[Exercise details]: Please print the whole of the listing that follows exactly.

========================================================================

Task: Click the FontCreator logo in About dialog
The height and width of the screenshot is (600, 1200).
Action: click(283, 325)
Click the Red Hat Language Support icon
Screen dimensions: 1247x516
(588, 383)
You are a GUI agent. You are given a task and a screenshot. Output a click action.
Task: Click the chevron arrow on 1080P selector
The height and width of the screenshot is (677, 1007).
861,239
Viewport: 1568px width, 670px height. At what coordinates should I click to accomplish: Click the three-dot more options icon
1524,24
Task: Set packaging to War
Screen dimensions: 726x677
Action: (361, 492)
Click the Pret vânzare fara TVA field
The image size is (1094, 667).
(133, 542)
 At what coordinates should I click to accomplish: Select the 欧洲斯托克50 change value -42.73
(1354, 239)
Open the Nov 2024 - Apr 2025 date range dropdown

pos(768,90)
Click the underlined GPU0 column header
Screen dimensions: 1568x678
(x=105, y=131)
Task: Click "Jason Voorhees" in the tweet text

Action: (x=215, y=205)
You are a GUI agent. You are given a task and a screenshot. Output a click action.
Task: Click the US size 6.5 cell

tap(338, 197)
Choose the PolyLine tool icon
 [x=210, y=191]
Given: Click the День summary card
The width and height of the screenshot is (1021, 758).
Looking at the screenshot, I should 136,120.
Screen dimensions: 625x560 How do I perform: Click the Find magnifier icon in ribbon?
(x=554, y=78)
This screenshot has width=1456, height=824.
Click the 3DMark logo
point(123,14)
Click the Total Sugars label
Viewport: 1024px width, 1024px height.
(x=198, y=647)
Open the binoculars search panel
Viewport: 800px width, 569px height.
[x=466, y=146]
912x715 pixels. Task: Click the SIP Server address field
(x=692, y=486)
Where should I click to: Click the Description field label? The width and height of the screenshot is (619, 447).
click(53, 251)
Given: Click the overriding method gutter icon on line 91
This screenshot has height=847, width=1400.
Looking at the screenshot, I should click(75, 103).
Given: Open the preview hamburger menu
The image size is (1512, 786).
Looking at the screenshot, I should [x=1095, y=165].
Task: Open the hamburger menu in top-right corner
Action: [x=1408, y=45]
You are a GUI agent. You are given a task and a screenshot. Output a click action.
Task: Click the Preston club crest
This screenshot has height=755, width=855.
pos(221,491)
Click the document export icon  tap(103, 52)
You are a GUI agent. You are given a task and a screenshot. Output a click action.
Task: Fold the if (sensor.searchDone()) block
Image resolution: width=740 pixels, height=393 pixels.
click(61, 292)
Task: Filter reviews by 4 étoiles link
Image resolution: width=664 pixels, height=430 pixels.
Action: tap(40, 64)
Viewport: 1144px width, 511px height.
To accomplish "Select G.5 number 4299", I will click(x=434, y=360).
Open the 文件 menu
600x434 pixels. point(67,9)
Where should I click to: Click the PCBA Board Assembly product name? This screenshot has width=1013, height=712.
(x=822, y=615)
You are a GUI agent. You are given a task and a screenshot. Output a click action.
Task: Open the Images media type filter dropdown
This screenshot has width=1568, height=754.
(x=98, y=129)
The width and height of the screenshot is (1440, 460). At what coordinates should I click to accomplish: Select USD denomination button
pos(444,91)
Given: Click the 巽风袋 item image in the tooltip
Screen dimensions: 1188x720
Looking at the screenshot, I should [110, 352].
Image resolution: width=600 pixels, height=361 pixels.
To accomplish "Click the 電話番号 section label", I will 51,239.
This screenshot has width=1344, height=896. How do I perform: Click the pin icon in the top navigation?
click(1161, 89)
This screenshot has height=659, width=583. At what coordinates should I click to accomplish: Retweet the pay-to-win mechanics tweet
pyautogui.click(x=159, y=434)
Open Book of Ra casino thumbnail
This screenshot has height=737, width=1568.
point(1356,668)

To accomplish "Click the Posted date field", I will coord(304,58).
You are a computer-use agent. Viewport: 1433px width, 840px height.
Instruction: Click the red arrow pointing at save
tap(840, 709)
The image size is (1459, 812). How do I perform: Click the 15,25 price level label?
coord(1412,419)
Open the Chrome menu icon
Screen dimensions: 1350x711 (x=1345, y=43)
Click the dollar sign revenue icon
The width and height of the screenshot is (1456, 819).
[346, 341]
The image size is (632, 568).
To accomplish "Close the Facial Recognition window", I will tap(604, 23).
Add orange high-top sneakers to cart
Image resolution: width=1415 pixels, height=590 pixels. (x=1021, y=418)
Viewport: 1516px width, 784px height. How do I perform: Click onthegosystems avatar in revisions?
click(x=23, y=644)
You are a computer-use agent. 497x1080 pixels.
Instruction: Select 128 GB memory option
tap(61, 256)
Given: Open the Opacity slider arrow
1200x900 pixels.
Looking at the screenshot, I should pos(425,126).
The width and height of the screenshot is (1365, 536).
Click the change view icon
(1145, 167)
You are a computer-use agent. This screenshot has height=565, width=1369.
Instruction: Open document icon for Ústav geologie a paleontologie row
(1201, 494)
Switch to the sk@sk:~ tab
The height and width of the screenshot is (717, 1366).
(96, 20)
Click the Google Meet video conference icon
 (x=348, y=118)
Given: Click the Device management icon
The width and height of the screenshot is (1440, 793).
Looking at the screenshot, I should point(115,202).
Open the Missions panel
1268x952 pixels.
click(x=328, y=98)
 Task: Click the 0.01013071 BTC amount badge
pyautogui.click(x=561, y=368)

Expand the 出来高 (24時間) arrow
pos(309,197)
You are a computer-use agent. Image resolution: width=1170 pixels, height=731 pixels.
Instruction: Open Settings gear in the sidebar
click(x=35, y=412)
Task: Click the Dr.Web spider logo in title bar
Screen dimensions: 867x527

========================================================================

[Task output]:
Task: Click the FontCreator logo in About dialog
The height and width of the screenshot is (600, 1200).
Action: click(283, 325)
Click the Red Hat Language Support icon
Screen dimensions: 1247x516
(588, 383)
You are a GUI agent. You are given a task and a screenshot. Output a click action.
Task: Click the chevron arrow on 1080P selector
The height and width of the screenshot is (677, 1007).
861,239
Viewport: 1568px width, 670px height. At what coordinates should I click to accomplish: Click the three-dot more options icon
1524,24
Task: Set packaging to War
Screen dimensions: 726x677
Action: (361, 492)
Click the Pret vânzare fara TVA field
The image size is (1094, 667).
(133, 542)
 At what coordinates should I click to accomplish: Select the 欧洲斯托克50 change value -42.73
(1354, 239)
Open the Nov 2024 - Apr 2025 date range dropdown

pos(768,90)
Click the underlined GPU0 column header
Screen dimensions: 1568x678
(x=105, y=131)
Task: Click "Jason Voorhees" in the tweet text

Action: (x=215, y=205)
You are a GUI agent. You are given a task and a screenshot. Output a click action.
Task: Click the US size 6.5 cell

tap(338, 197)
Choose the PolyLine tool icon
 [x=210, y=191]
Given: Click the День summary card
The width and height of the screenshot is (1021, 758).
Looking at the screenshot, I should 136,120.
Screen dimensions: 625x560 How do I perform: Click the Find magnifier icon in ribbon?
(x=554, y=78)
This screenshot has width=1456, height=824.
Click the 3DMark logo
point(123,14)
Click the Total Sugars label
Viewport: 1024px width, 1024px height.
(x=198, y=647)
Open the binoculars search panel
Viewport: 800px width, 569px height.
[x=466, y=146]
912x715 pixels. Task: Click the SIP Server address field
(x=692, y=486)
Where should I click to: Click the Description field label? The width and height of the screenshot is (619, 447).
click(53, 251)
Given: Click the overriding method gutter icon on line 91
This screenshot has height=847, width=1400.
Looking at the screenshot, I should click(75, 103).
Given: Open the preview hamburger menu
The image size is (1512, 786).
Looking at the screenshot, I should [x=1095, y=165].
Task: Open the hamburger menu in top-right corner
Action: [x=1408, y=45]
You are a GUI agent. You are given a task and a screenshot. Output a click action.
Task: Click the Preston club crest
This screenshot has height=755, width=855.
pos(221,491)
Click the document export icon  tap(103, 52)
You are a GUI agent. You are given a task and a screenshot. Output a click action.
Task: Fold the if (sensor.searchDone()) block
Image resolution: width=740 pixels, height=393 pixels.
click(61, 292)
Task: Filter reviews by 4 étoiles link
Image resolution: width=664 pixels, height=430 pixels.
Action: tap(40, 64)
Viewport: 1144px width, 511px height.
To accomplish "Select G.5 number 4299", I will click(x=434, y=360).
Open the 文件 menu
600x434 pixels. point(67,9)
Where should I click to: Click the PCBA Board Assembly product name? This screenshot has width=1013, height=712.
(x=822, y=615)
You are a GUI agent. You are given a task and a screenshot. Output a click action.
Task: Open the Images media type filter dropdown
This screenshot has width=1568, height=754.
(x=98, y=129)
The width and height of the screenshot is (1440, 460). At what coordinates should I click to accomplish: Select USD denomination button
pos(444,91)
Given: Click the 巽风袋 item image in the tooltip
Screen dimensions: 1188x720
Looking at the screenshot, I should [110, 352].
Image resolution: width=600 pixels, height=361 pixels.
To accomplish "Click the 電話番号 section label", I will 51,239.
This screenshot has width=1344, height=896. How do I perform: Click the pin icon in the top navigation?
click(1161, 89)
This screenshot has height=659, width=583. At what coordinates should I click to accomplish: Retweet the pay-to-win mechanics tweet
pyautogui.click(x=159, y=434)
Open Book of Ra casino thumbnail
This screenshot has height=737, width=1568.
point(1356,668)

To accomplish "Click the Posted date field", I will coord(304,58).
You are a computer-use agent. Viewport: 1433px width, 840px height.
Instruction: Click the red arrow pointing at save
tap(840, 709)
The image size is (1459, 812). How do I perform: Click the 15,25 price level label?
coord(1412,419)
Open the Chrome menu icon
Screen dimensions: 1350x711 (x=1345, y=43)
Click the dollar sign revenue icon
The width and height of the screenshot is (1456, 819).
[346, 341]
The image size is (632, 568).
To accomplish "Close the Facial Recognition window", I will tap(604, 23).
Add orange high-top sneakers to cart
Image resolution: width=1415 pixels, height=590 pixels. (x=1021, y=418)
Viewport: 1516px width, 784px height. How do I perform: Click onthegosystems avatar in revisions?
click(x=23, y=644)
You are a computer-use agent. 497x1080 pixels.
Instruction: Select 128 GB memory option
tap(61, 256)
Given: Open the Opacity slider arrow
1200x900 pixels.
Looking at the screenshot, I should pos(425,126).
The width and height of the screenshot is (1365, 536).
Click the change view icon
(1145, 167)
You are a computer-use agent. This screenshot has height=565, width=1369.
Instruction: Open document icon for Ústav geologie a paleontologie row
(1201, 494)
Switch to the sk@sk:~ tab
The height and width of the screenshot is (717, 1366).
(96, 20)
Click the Google Meet video conference icon
 (x=348, y=118)
Given: Click the Device management icon
The width and height of the screenshot is (1440, 793).
Looking at the screenshot, I should point(115,202).
Open the Missions panel
1268x952 pixels.
click(x=328, y=98)
 Task: Click the 0.01013071 BTC amount badge
pyautogui.click(x=561, y=368)

Expand the 出来高 (24時間) arrow
pos(309,197)
You are a computer-use agent. Image resolution: width=1170 pixels, height=731 pixels.
Instruction: Open Settings gear in the sidebar
click(x=35, y=412)
Task: Click the Dr.Web spider logo in title bar
Screen dimensions: 867x527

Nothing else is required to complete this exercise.